O endividamento criou duras condições de austeridade econômica que contribuíram para ascensão do Partido Nazista, sob a liderança de Adolf Hitler, no início da década de 1930.

Analistas, no entanto, alegam que o socorro financeiro à Alemanha era uma necessidade que transcendia a geopolítica. Dado o tamanho do país, sua recuperação era importante para a economia mundial.

A Grécia certamente não tem essa importância, mas a dúvida aqui é se um colapso grego em 2015 apresenta os mesmos riscos políticos da Alemanha do pós-guerra.

E se o país “merece” a mesma generosidade dos credores. Fonte: BBC

  • Partes da entrevista de Thomas Piketty. (Tradução do Blog)

Desde seu livro de sucesso, “Capital do Século XXI”, o francês Thomas Piketty tem sido considerado um dos economistas mais influentes do mundo. Seu argumento para a redistribuição de renda e riqueza lançou uma discussão em todo o mundo. Em uma entrevista com Georg Blume do Die Zeit, ele dá suas opiniões claras sobre o debate da dívida europeia.

ZEIT: Nós, alemães, conhecemos nossa própria história.

Piketty: Mas não quando se trata de pagamento de dívidas! O passado da Alemanha, a este respeito, deve ser de grande importância para os alemães de hoje. Olhe para a história da dívida nacional: Grã-Bretanha, Alemanha e França já estiveram todos na situação da Grécia de hoje, e de fato estivera muito mais endividados. A primeira lição que podemos tirar da história da dívida do governo é que não estamos diante de um novo problema. Houve muitas maneiras de pagar as dívidas, e não apenas uma, que é o que Berlim e Paris tenta fazer os gregos acreditam.

ZEIT: Mas eles não deveriam pagar suas dívidas?

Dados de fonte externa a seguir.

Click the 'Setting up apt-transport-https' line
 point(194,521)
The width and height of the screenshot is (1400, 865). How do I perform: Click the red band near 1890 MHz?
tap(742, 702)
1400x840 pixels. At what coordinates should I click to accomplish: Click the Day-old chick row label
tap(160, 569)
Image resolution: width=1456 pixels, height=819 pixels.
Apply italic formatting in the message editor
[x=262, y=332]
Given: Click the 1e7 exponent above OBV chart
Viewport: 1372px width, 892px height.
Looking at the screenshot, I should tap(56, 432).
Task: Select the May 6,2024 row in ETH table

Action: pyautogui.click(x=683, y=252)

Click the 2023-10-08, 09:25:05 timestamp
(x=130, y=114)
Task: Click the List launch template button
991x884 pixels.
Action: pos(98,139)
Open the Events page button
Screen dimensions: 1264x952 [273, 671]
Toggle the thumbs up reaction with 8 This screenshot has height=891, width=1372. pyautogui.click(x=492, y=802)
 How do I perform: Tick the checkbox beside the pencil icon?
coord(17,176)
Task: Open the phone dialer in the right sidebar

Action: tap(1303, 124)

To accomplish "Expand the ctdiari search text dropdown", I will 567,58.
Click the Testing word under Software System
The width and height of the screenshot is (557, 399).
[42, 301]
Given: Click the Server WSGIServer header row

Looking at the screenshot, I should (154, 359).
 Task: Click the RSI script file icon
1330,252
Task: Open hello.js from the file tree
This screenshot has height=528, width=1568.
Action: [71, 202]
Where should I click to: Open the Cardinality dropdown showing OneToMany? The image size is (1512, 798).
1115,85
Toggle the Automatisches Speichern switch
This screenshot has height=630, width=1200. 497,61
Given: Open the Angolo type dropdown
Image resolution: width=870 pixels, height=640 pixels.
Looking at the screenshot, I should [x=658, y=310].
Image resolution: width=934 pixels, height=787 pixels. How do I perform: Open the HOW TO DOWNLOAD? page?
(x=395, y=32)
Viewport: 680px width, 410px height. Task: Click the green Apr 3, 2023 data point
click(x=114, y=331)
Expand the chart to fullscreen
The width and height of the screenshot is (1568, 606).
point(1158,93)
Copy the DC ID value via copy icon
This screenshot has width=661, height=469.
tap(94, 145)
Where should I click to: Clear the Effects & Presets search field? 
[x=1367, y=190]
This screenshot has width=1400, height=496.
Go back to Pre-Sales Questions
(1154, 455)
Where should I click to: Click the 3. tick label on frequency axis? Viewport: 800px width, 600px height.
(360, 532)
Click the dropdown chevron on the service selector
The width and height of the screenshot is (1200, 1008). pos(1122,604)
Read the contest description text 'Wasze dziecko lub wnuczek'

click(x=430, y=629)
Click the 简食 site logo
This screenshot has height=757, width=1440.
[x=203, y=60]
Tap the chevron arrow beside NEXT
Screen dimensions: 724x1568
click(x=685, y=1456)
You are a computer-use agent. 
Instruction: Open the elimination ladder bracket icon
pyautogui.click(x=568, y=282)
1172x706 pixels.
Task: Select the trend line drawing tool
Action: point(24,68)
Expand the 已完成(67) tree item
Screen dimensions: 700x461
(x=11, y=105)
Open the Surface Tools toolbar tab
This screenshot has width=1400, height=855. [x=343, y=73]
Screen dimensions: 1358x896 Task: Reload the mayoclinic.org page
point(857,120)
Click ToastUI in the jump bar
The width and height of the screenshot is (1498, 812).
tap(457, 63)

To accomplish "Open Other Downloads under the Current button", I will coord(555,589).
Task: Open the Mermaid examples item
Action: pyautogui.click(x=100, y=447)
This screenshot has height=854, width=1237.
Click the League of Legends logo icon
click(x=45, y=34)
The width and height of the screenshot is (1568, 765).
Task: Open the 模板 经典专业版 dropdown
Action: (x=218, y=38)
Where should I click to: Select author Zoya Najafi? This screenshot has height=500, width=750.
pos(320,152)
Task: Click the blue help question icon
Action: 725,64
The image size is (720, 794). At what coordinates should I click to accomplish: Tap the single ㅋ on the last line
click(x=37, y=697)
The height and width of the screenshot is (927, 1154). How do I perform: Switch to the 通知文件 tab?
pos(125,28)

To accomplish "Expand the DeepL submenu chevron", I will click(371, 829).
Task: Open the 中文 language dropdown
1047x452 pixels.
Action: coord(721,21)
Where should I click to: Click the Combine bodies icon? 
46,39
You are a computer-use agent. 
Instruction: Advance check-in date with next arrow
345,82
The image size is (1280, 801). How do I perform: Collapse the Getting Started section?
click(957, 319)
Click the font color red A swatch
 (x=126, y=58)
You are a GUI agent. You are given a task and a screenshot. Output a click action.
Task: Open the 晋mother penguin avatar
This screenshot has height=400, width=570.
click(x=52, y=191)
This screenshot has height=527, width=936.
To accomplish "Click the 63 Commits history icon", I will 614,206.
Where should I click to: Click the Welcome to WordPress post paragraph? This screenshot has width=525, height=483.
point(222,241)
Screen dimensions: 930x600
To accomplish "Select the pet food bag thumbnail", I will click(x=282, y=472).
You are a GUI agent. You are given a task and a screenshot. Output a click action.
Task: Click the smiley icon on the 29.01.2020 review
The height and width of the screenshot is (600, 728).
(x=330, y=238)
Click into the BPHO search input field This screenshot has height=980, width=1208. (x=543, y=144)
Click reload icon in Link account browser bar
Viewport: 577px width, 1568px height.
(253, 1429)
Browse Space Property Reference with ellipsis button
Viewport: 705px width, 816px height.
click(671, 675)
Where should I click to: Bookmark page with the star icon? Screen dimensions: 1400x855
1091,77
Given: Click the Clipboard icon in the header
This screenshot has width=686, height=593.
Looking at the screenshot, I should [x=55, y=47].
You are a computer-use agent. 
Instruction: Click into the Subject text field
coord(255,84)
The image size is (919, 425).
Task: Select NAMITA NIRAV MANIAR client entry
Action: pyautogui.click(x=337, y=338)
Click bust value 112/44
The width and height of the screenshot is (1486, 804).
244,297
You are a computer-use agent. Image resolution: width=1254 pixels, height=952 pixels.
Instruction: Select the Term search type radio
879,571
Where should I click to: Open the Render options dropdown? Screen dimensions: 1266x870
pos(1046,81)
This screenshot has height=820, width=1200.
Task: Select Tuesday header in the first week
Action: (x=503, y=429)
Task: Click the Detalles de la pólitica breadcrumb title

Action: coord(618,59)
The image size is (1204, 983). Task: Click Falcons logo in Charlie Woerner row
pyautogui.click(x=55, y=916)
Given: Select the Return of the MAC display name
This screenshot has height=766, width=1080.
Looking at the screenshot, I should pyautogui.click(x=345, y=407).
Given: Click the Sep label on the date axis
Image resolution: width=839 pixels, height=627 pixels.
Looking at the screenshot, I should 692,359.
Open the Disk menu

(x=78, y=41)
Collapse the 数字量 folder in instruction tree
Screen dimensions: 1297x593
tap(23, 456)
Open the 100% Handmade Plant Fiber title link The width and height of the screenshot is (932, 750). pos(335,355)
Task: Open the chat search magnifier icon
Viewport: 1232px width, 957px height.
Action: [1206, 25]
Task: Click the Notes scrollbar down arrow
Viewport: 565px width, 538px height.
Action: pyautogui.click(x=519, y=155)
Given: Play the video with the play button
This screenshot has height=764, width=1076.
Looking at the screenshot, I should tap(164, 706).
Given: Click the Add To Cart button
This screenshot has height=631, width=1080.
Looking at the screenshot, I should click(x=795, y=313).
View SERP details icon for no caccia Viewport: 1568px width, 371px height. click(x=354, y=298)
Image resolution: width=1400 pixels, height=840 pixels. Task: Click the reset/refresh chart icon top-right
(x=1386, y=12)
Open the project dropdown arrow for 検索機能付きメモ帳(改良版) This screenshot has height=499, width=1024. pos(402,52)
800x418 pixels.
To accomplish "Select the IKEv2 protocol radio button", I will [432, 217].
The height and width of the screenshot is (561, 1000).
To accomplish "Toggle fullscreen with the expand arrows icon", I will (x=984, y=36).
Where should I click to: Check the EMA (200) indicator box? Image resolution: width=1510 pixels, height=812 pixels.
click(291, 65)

Piketty: Meu livro narra a história de renda e riqueza, incluindo a das nações. O que me impressionou enquanto eu estava escrevendo é que a Alemanha é realmente o melhor e único exemplo de um país que, ao longo de sua história, nunca pagou a sua dívida externa. Nem após a Primeira nem a Segunda Guerra Mundial. No entanto, tem frequentemente feito outras nações pagar, tal como depois da Guerra Franco-Prussiana de 1870, quando ela exigiu reparações maciças a partir da França e de fato recebeu. O Estado francês sofreu por décadas sob essa dívida. A história da dívida pública está cheia de ironia. Ele raramente segue as nossas ideias de ordem e justiça.

ZEIT: Mas, certamente, não podemos tirar a conclusão de que não podemos fazer melhor hoje?

Piketty: Quando ouço os alemães dizerem que mantêm uma postura de alta moralidade sobre a dívida e entendem fortemente que as dívidas devem ser pagas, pensei: é uma grande piada! A Alemanha é o país que nunca pagou suas dívidas. Ela não tem legitimidade para dar lições de moral sobre pagar dívida externas a outras nações.

ZEIT: Você acredita que nós, alemães, não são suficientemente generosos?

Piketty: O que você está falando? Generoso? Atualmente, a Alemanha está lucrando com a Grécia, uma vez que concede empréstimos taxas de juros comparativamente altas.